• EXERCISE OBJECTIVE:
Return only the tail of the data below, word for word: the line with "The width and" and each line after it through the final one.
━━━━━ DATA SUPPLIED ━━━━━
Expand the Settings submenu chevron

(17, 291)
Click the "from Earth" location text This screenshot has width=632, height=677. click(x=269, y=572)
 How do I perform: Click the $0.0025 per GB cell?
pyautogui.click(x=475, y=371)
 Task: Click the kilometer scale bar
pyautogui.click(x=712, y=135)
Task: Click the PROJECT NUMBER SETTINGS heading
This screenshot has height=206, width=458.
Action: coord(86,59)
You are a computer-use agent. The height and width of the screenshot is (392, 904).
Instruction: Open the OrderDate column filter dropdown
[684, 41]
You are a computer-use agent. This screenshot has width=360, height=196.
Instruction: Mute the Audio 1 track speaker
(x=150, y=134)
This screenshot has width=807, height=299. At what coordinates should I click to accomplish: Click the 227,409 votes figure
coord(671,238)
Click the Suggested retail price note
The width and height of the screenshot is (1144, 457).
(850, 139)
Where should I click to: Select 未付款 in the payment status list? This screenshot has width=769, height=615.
━━━━━
• ANSWER SPACE:
The width and height of the screenshot is (1144, 457).
(850, 139)
Where should I click to: Select 未付款 in the payment status list? This screenshot has width=769, height=615.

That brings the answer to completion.